### Stated goal
Rewrite the passage on Jane Seymour, starting with "Henry himself thought" and going on through "and royal heir.", replacing "commissioned" with "ordered".

### Source document
(begin)

Henry himself thought so. Some years after her death in 1537 he commissioned a group portrait of the royal family. Beside him in the portrait is not Catherine Parr, his sixth and last wife, to whom he was married when the picture was painted, but Jane Seymour, mother of his son and royal heir.
Henry's high esteem for Jane has hurt her posthumous reputation with everyone else. Compared to her predecessors, steadfast Catherine of Aragon and sparkling Anne Boleyn, Jane Seymour comes across as something of a drip, so unexciting that she is half forgotten. (Most people, hearing her name, are more likely to think of the actress and onetime Bond Girl.)
Unlike Henry's first two wives, both well-educated, Jane could not do much more than sign her name. She stuck to her needlework and household management, "traditional values" even in the sixteenth century. To judge from portraits, Henry's next wife, the much-derided Anne of Cleves, was better-looking. According to most accounts, Jane Seymour got ahead not by her looks or charm, but because she was pushed forward by ambitious relatives, especially her brother Edward.
Plain Jane?
Perhaps, however, there is more to the story than that. The Plain Jane Seymour version leaves out something that should be hard to miss: the massive figure of Henry VIII. Whether or not Jane had a mind of her own, Henry certainly knew his own mind, especially when it came to women. The Seymour family was not about to talk him into marrying anyone. They could put her on the hors d'œuvre tray, but Henry picked his own treats.
Jane Seymour was first put on the tray around 1530, in her early twenties, when she became a lady-in-waiting to Henry's first queen, Catherine of Aragon. Henry was busily trying to divorce Catherine at the time, but she was still queen and had the usual contingent of ladies-in-waiting.
These royal personal assistants were in a position to catch the king's eye, sometimes whether they wanted to or not. Anne Boleyn had been one of Catherine's ladies-in-waiting when she caught Henry's eye a few years earlier. In 1530 she still had it and was angling for the ultimate promotion, from queen's personal assistant to queen. If Jane Seymour was also out to catch Henry's eye, or if her family hoped she would, she would have to wait her turn.

(end)

### Material shown
(begin)

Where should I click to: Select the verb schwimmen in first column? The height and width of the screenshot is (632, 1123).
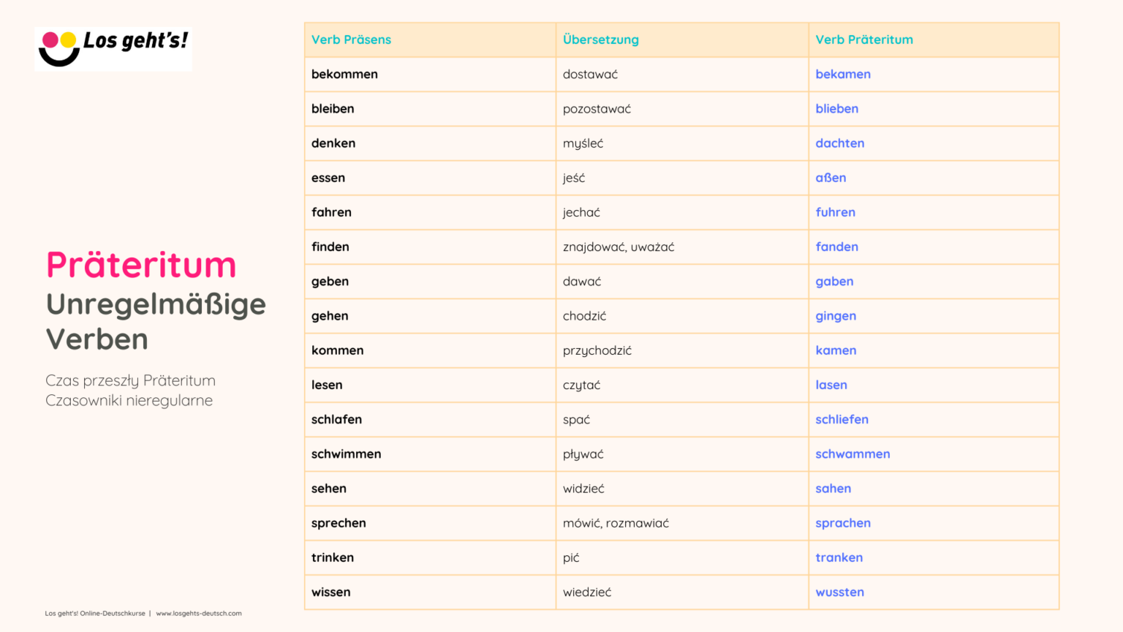click(x=346, y=454)
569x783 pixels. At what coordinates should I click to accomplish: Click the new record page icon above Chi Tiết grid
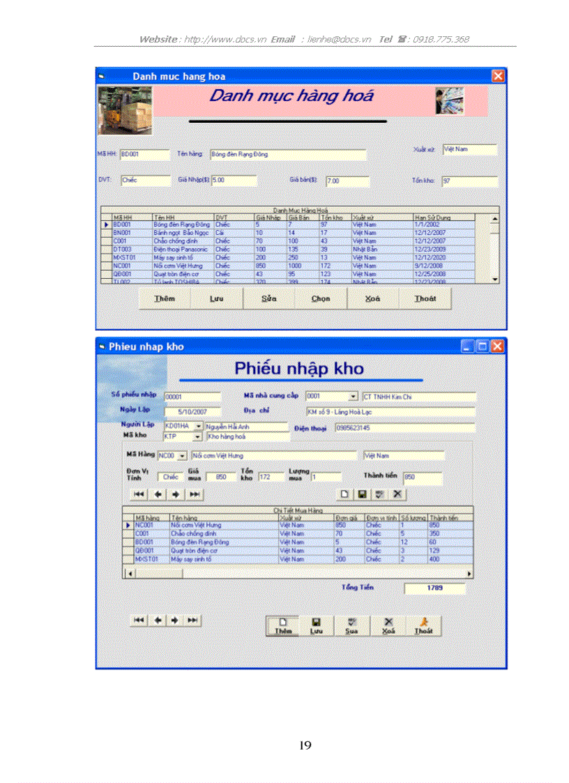coord(344,494)
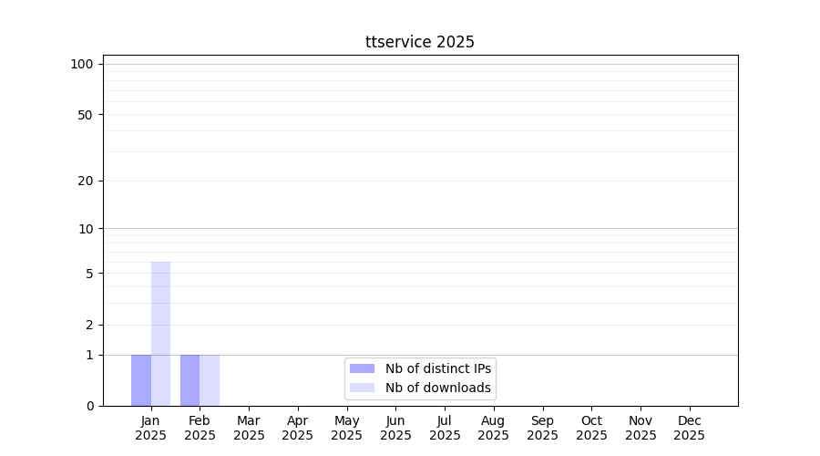Click the 'ttservice 2025' chart title

(x=419, y=42)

(end)

### Exercise answer
Henry himself thought so. Some years after her death in 1537 he ordered a group portrait of the royal family. Beside him in the portrait is not Catherine Parr, his sixth and last wife, to whom he was married when the picture was painted, but Jane Seymour, mother of his son and royal heir.